# Some Minhash related algorithms
This crate provides implementation of some recent algorithms deriving from the original Minhash. They have better performance and are more general.
It implements:
* ProbMinHash2, ProbMinHash3 and ProbMinHash3a as described in O. Ertl paper:
**ProbMinHash. A Class of of Locality-Sensitive Hash Algorithms for the Probability Jaccard Similarity (2020)**
[probminhash Ertl](https://arxiv.org/abs/1911.00675).

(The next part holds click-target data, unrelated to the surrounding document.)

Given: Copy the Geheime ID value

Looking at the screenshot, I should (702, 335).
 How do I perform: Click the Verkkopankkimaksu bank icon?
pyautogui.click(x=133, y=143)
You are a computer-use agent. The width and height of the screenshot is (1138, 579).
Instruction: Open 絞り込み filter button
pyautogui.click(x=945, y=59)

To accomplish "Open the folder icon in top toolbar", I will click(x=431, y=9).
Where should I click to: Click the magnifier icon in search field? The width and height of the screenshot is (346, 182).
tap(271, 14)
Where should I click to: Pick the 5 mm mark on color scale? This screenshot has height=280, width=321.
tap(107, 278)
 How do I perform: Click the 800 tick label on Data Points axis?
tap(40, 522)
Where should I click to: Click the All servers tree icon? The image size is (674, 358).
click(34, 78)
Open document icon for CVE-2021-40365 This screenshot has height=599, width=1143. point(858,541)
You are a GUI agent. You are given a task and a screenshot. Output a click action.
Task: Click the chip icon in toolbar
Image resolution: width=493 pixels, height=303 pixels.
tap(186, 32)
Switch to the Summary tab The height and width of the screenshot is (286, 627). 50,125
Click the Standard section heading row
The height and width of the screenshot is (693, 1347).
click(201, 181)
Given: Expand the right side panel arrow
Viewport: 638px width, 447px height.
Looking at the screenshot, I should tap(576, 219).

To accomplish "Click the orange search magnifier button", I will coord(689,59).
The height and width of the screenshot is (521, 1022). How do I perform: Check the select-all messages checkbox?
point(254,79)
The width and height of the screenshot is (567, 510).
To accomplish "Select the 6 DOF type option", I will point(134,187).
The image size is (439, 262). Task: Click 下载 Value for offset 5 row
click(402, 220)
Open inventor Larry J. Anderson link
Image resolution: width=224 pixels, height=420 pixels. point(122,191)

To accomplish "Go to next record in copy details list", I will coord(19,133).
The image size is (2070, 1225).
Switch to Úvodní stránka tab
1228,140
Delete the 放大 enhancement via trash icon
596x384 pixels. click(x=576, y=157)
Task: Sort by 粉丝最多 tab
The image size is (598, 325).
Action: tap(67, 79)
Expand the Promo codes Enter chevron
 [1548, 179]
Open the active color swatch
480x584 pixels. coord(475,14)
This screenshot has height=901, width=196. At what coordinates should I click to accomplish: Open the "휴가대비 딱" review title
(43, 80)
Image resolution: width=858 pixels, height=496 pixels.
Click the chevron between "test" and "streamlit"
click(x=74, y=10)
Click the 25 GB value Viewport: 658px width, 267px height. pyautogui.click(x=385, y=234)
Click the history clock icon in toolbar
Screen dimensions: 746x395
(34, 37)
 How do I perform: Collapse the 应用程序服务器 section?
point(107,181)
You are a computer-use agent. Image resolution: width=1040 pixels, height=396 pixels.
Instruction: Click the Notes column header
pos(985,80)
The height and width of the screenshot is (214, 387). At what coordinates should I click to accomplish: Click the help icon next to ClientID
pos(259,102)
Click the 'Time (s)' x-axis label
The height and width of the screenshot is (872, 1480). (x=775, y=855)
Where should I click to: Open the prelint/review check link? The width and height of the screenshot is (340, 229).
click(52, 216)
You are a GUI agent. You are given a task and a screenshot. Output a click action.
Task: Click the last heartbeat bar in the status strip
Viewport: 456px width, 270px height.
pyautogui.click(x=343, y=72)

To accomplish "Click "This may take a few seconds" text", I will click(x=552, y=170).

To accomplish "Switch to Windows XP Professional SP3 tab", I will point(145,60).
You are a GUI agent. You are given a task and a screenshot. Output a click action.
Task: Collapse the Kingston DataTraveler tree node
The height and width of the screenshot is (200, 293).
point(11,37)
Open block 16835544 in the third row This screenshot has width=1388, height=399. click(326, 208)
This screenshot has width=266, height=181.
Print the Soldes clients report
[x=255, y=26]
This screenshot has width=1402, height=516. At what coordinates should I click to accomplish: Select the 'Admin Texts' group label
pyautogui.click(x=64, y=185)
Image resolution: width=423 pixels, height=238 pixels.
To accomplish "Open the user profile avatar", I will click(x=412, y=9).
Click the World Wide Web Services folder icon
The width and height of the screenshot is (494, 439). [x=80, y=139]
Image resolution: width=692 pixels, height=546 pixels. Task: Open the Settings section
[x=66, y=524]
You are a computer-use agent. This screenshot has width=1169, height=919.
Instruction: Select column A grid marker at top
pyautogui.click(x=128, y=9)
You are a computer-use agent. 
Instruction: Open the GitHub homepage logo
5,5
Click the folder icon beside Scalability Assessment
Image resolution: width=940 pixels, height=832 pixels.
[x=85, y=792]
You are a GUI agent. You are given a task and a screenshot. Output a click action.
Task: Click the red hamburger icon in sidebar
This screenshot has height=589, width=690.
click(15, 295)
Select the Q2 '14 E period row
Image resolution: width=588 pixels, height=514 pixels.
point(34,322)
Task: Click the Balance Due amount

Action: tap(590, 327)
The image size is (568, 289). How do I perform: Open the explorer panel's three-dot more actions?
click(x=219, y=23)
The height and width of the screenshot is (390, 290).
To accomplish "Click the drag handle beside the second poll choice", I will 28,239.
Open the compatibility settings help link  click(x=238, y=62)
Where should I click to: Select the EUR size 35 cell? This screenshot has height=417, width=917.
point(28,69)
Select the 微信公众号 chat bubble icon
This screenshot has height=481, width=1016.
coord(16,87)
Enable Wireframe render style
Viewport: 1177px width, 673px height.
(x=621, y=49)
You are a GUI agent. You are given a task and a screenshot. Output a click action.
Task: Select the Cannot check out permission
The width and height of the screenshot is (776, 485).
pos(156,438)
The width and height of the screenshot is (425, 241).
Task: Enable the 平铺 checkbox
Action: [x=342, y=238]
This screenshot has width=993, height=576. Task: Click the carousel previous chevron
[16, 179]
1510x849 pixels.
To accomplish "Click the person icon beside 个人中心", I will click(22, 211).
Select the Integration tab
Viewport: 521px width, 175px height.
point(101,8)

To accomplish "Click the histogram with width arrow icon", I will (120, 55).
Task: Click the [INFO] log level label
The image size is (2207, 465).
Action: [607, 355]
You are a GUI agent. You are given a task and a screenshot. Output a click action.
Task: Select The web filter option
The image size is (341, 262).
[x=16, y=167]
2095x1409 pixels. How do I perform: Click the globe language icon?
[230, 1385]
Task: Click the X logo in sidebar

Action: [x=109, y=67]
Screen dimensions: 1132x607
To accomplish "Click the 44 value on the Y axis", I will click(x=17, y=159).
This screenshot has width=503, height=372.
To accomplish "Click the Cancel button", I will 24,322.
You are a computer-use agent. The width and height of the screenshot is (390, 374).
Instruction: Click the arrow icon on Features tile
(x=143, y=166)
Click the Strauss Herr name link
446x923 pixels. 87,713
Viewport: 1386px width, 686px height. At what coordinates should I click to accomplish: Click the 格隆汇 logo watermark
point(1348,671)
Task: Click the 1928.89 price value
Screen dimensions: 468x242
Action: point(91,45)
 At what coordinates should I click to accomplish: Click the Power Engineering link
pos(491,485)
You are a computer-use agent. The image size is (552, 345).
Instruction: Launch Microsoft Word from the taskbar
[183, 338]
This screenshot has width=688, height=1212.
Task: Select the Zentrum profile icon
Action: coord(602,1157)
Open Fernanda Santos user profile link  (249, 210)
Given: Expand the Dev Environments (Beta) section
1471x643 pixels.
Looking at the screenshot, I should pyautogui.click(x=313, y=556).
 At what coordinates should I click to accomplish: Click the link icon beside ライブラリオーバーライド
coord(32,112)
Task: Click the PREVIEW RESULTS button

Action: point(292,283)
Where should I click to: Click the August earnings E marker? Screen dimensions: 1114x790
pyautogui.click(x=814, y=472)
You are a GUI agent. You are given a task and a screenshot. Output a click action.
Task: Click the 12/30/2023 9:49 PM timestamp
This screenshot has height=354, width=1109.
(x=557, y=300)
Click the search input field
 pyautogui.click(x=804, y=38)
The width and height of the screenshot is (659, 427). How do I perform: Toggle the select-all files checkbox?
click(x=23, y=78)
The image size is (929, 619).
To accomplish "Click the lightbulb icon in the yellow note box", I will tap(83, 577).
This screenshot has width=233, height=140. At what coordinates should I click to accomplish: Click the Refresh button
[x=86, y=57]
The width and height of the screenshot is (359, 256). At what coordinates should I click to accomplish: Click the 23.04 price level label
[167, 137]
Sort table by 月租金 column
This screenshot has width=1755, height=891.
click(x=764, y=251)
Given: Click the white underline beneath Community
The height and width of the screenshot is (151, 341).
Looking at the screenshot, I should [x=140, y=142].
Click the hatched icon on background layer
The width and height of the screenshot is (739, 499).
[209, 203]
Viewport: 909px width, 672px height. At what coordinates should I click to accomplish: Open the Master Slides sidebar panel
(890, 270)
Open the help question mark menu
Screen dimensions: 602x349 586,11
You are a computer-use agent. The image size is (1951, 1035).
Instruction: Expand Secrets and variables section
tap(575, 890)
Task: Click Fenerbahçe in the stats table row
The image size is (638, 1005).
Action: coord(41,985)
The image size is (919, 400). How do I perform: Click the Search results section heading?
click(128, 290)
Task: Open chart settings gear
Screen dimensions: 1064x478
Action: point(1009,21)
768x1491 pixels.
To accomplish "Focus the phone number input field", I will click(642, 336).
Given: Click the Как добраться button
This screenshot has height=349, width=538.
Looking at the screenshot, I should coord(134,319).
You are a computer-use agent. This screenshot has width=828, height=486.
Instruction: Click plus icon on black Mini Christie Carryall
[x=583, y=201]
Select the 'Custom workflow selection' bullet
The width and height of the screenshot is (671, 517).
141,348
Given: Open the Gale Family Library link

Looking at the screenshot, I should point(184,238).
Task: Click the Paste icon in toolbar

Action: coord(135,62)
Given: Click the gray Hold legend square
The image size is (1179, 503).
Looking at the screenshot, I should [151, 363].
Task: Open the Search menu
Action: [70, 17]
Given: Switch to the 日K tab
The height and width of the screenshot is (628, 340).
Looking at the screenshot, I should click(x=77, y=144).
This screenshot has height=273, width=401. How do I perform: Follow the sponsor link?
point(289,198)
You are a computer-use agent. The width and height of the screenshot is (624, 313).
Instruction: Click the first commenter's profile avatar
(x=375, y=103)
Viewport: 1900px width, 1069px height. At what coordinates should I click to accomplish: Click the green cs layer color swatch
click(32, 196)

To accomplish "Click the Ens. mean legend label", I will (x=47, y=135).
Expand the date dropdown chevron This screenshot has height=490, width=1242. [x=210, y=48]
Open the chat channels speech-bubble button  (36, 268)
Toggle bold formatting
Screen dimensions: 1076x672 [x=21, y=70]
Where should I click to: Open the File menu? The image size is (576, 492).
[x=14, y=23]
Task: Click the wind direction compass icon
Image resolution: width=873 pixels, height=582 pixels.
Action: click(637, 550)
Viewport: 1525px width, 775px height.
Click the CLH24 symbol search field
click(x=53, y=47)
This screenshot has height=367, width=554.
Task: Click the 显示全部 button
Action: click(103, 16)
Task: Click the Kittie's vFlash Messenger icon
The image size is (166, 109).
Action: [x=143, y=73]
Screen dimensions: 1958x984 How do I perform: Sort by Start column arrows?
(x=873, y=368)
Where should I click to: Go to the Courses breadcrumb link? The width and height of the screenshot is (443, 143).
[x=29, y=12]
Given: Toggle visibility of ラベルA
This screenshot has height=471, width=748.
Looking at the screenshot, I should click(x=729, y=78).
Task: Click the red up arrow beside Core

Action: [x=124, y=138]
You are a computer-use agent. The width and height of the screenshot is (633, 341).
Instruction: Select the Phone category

These algorithms compute an estimation of the Jaccard weighted index via sensitive hashing.
It is an extension of the Jaccard index to the case where objects have a weight, or a multiplicity associated.
This Jaccard weighted index provides a metric on discrete probability distributions as explained in :
**Moulton Jiang. Maximally consistent sampling and the Jaccard index of probability distributions (2018)**
[Moulton-Jiang-ieee](https://ieeexplore.ieee.org/document/8637426) or [Moulton-Jiang-arxiv](https://arxiv.org/abs/1809.04052)
Noting *Jp* the Jaccard weighted index, then *1. - Jp* defines a metric on finite discrete probabilities.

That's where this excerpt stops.